[Given problem]
Rewrite all the records, replacing "Collapse" with "Expand" and keeping everything else the same. Leave the pictures out of your answer.

[Provided data]

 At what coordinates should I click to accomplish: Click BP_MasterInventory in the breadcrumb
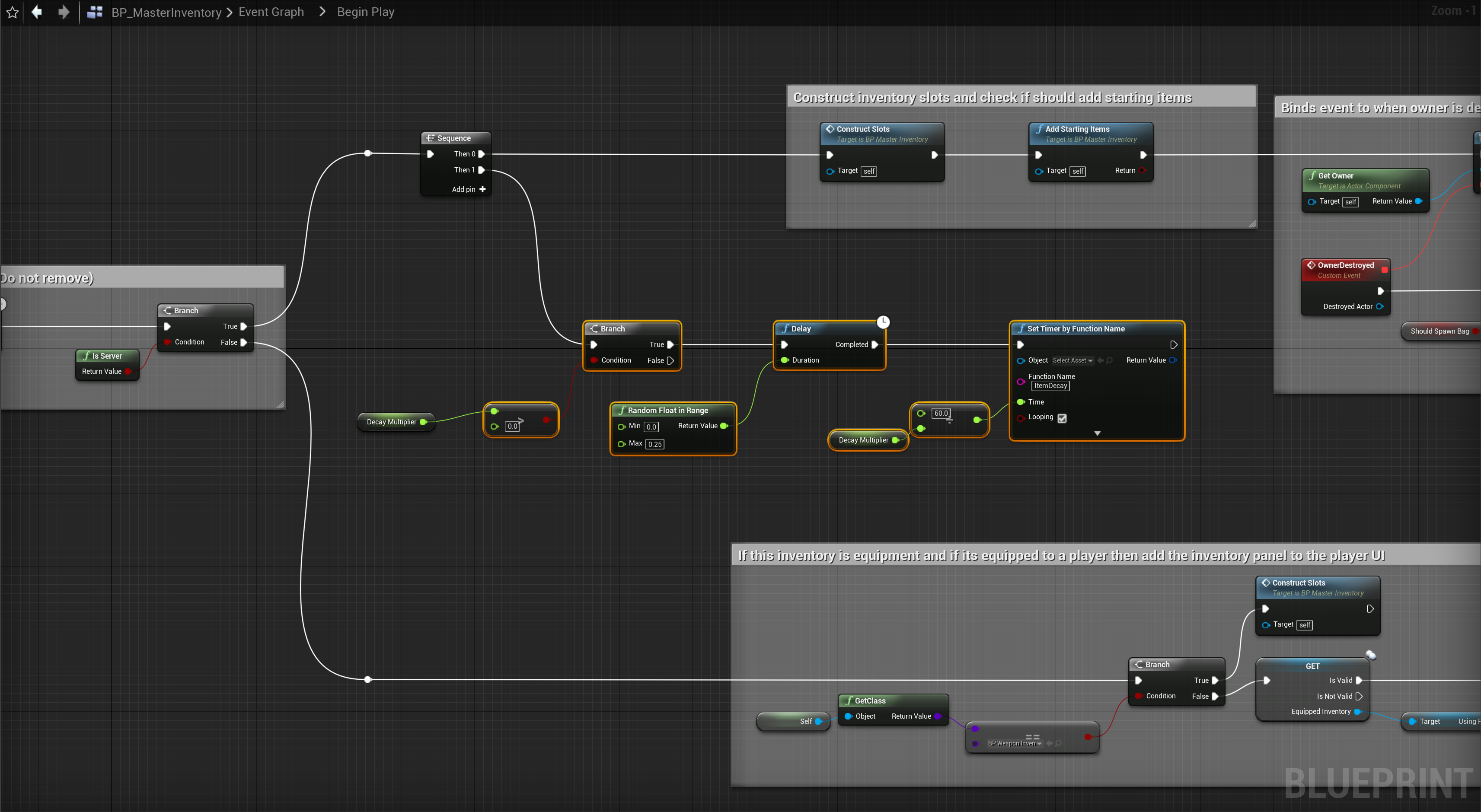tap(166, 12)
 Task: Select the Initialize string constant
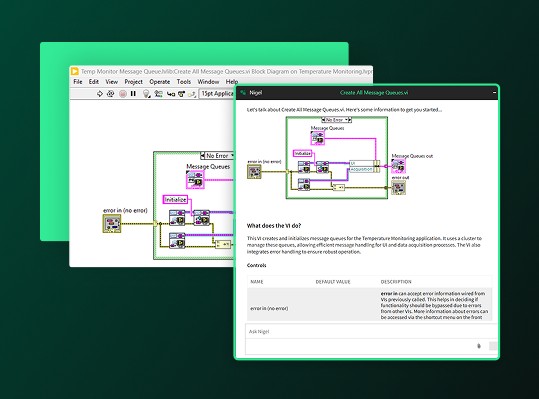[x=175, y=200]

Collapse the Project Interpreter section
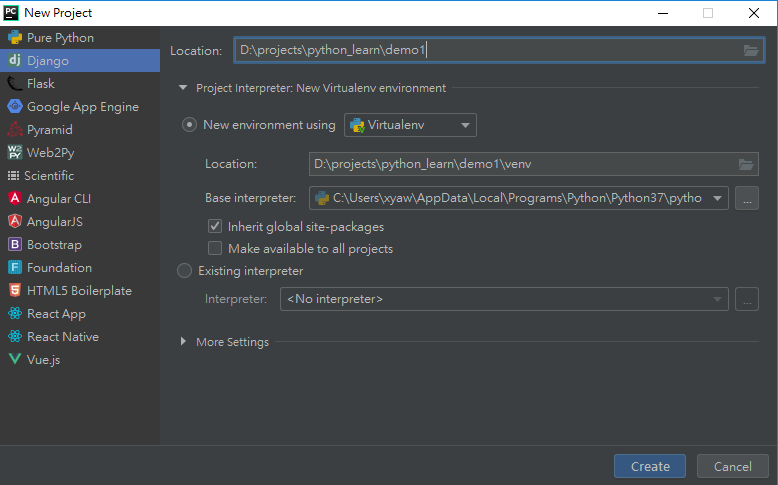tap(183, 88)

[Reply]
 At what coordinates should I click to accomplish: Click BP_MasterInventory in the breadcrumb
tap(166, 12)
 Task: Select the Initialize string constant
[x=175, y=200]

Expand the Project Interpreter section
tap(183, 88)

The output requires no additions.